Since 1932, when the Portland Art Museum received the gift of the Mary Andrews Ladd collection of nearly 800 Japanese prints, the institution has been renowned for the depth and breadth of its collection of this popular medium. Since that time Japanese prints have taken center stage in a variety of exhibitions, and this fall Poetic Imagination in Japanese Art: Selections from the Collection of Mary and Cheney Cowles continues that tradition by offering visitors an extraordinary chance to see more than 100 paintings and works of calligraphy from one of the finest private collections of Japanese art in North America.
Poetry, painting, and calligraphy have always been deeply intertwined in East Asia, but in Japan the nature and meaning of those relationships have evolved over time, responding to larger cultural changes. The artworks in this exhibition, spanning the eighth to 20th centuries, illuminate the central role of poetry in the visual arts across time and in diverse social contexts.
Formed over the past four decades, the collection of Mary and Cheney Cowles is exceptional in its quality and breadth, and unique in that it is deeply informed by classical Japanese taste as well as welcoming of idiosyncratic departures from the canon. Poetic Imagination in Japanese Art focuses on one of the great strengths of the Cowleses’ holdings: visual art closely tied to poetic traditions.

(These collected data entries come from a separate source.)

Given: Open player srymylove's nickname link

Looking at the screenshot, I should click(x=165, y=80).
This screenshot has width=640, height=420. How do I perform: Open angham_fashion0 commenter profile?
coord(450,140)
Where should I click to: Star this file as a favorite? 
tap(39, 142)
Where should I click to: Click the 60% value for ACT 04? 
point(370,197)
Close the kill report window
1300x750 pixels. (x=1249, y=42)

“While those deeply familiar with Japanese culture will appreciate the literary allusions in these works, all visitors will be able to savor their evocative beauty,” says curator Maribeth Graybill, The Arlene and Harold Schnitzer Curator of Asian Art at the Portland Art Museum. “This is an exhibition that invites contemplative looking and emotional response. We hope that viewers will be inspired to compose their own verses about what they see and feel.”

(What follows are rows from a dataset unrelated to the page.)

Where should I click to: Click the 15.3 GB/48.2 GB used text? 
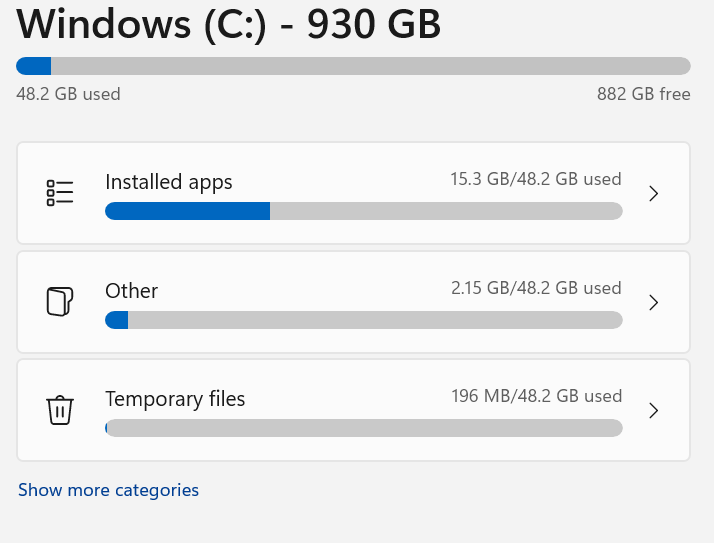(535, 180)
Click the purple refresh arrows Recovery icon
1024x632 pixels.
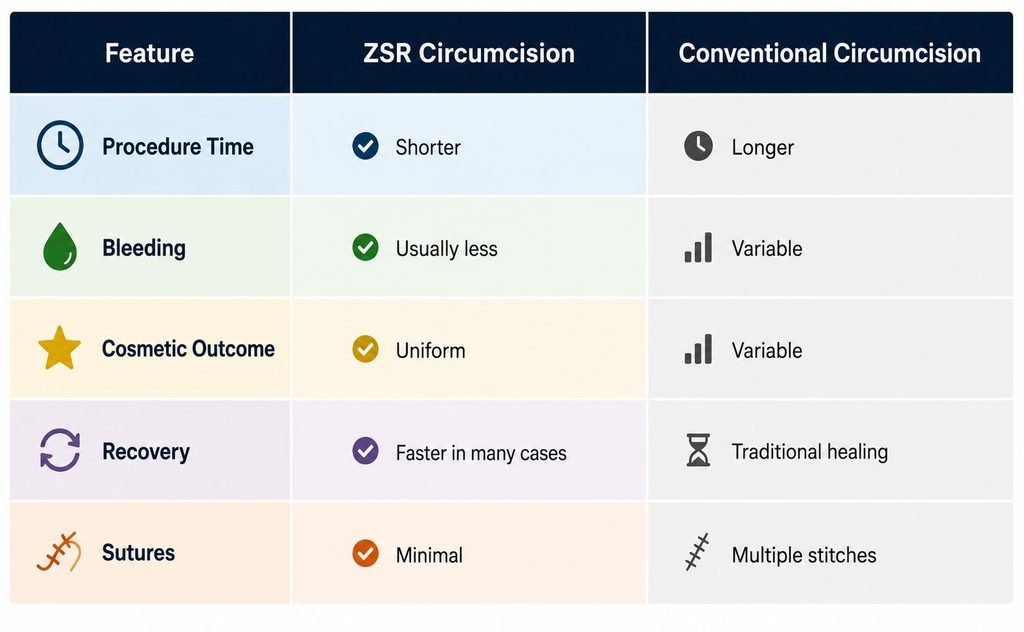pyautogui.click(x=60, y=450)
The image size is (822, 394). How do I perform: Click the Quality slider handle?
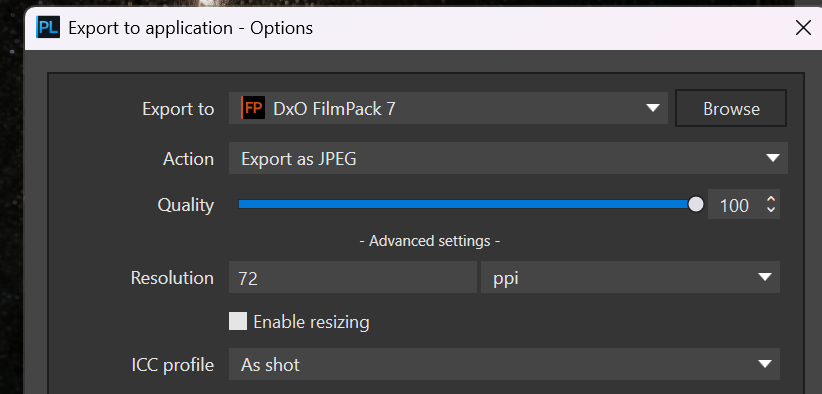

Visitors of all ages are invited to find poetic inspiration during three “Japanese Poetry, Art, and Culture Weekends.” These occasional special event weekends will feature demonstrations of calligraphy and ikebana—the Japanese art of flower arrangement—as well as music performances, poetry reading and writing opportunities, artmaking, and even the chance to sample Japanese small bites and sweets from local makers. Partners, performers, and vendors include snacks from Beaverton-based Oyatsupan Bakery; poetry writing, reading, display with Write Around Portland; origami demonstration and art making with Yuki Origami (Yuki Martin); and calligraphy demonstrations with Sora Shodo.
Additionally every Thursday morning there will be a public Ikebana demonstration in partnership with the Portland chapter of Ikebana International.
Japanese Poetry, Art and Culture Weekends
October 19, 5 – 8 p.m. (admission $5 after 5 p.m.)
Children under 17 years old are always free.